**Reading passage:**
------------------------------------------------
Nobody wants to see their pet in distress, and we’ll go to great lengths to keep it from happening. The reality is we can’t always avoid it. But what if you found out that something as innocuous as looking at them or feeding them something new was causing them stress? You’d want to stop it immediately, wouldn’t you?
Well, hold onto your hat because you might be blown away by some of the fears Fido could be harboring and the triggers that set them off. Recently, a group of animal experts spoke with Insider to discuss all of the ways we can unwittingly stress our fur babies out, and the answers will surprise a lot of people.
So, without further ado . . .
1. Excess Attention
This one shouldn’t come as too much of a surprise to anyone who’s witnessed an overattentive or overanxious human interacting with their pets. Constant fussing can make the best of us feel wired for sound after awhile, so why should pets be any different? While it may seem like showering your dog with constant attention is a good thing, vets say otherwise. A recent study even pointed to neurotic pet owners reporting neurotic cats. Who’d have thunk it?
2. Dressing Your Pets Up
This will certainly be a bone of contention for some readers, but the truth is most pets don’t just dislike being made to play dress up, they absolutely loath it. It’s not natural for them to wear outfits and accessories, like hats and sunglasses, and they want these foreign objects to go, end of discussion. BTW, a sweater or jacket for warmth is not the same thing, but even these can distress some animals.
------------------------------------------------
**Given records:**
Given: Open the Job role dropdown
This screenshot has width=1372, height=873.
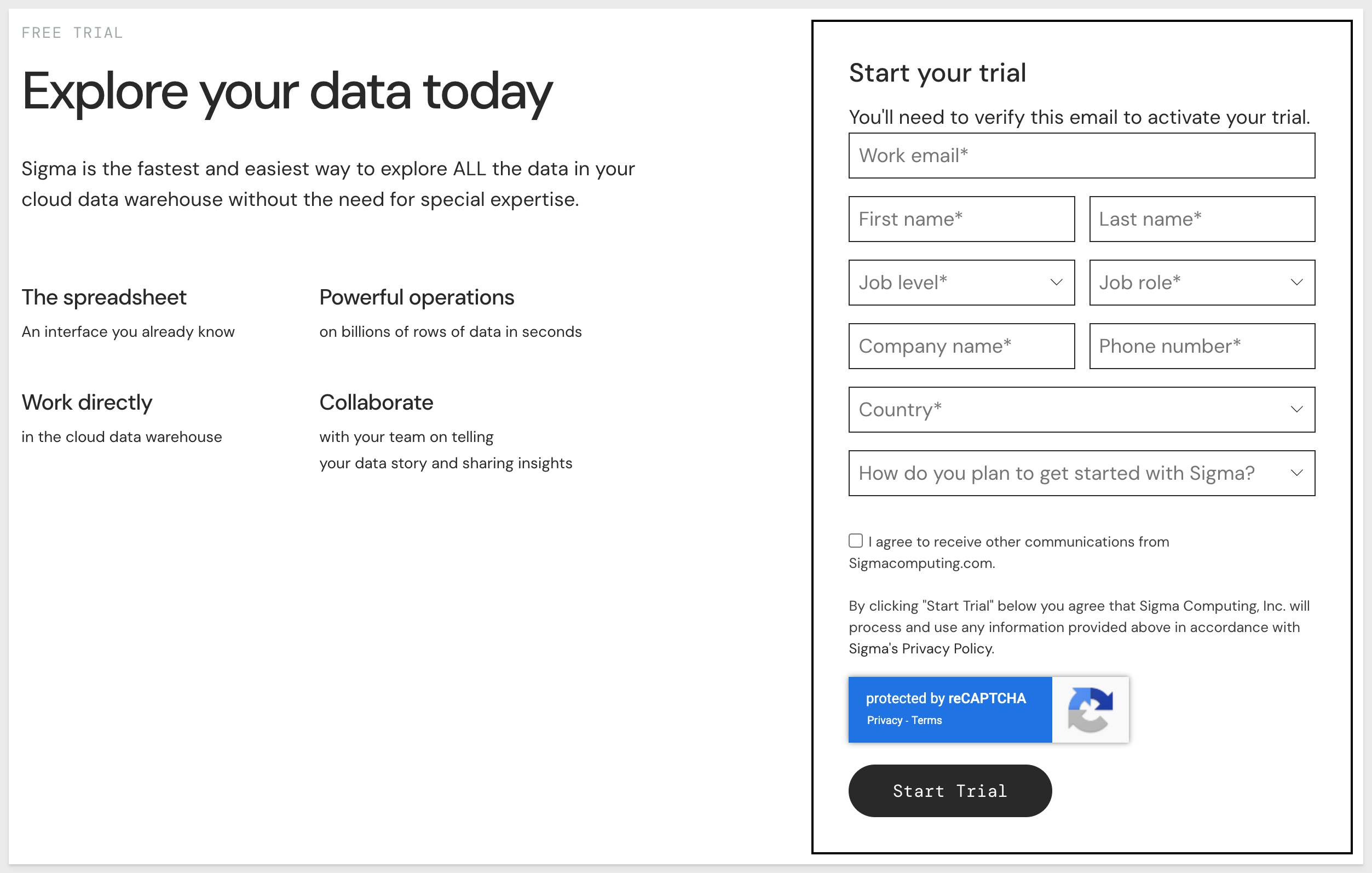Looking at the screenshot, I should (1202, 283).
------------------------------------------------
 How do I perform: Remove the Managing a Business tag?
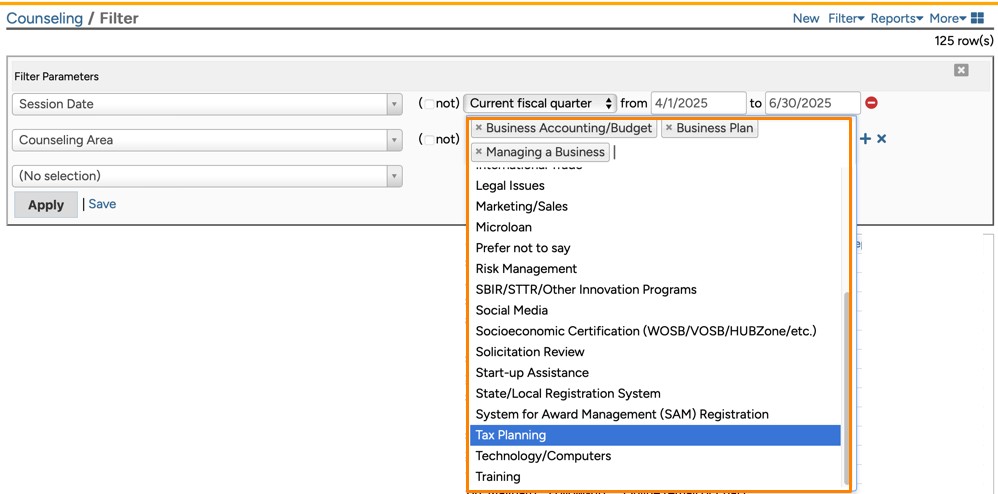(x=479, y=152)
------------------------------------------------
**Aim of the task:**
From the piece on what stresses pets, write out word for word the stretch from "Nobody wants to" through "lot of people.".

**Answer area:**
Nobody wants to see their pet in distress, and we’ll go to great lengths to keep it from happening. The reality is we can’t always avoid it. But what if you found out that something as innocuous as looking at them or feeding them something new was causing them stress? You’d want to stop it immediately, wouldn’t you?
Well, hold onto your hat because you might be blown away by some of the fears Fido could be harboring and the triggers that set them off. Recently, a group of animal experts spoke with Insider to discuss all of the ways we can unwittingly stress our fur babies out, and the answers will surprise a lot of people.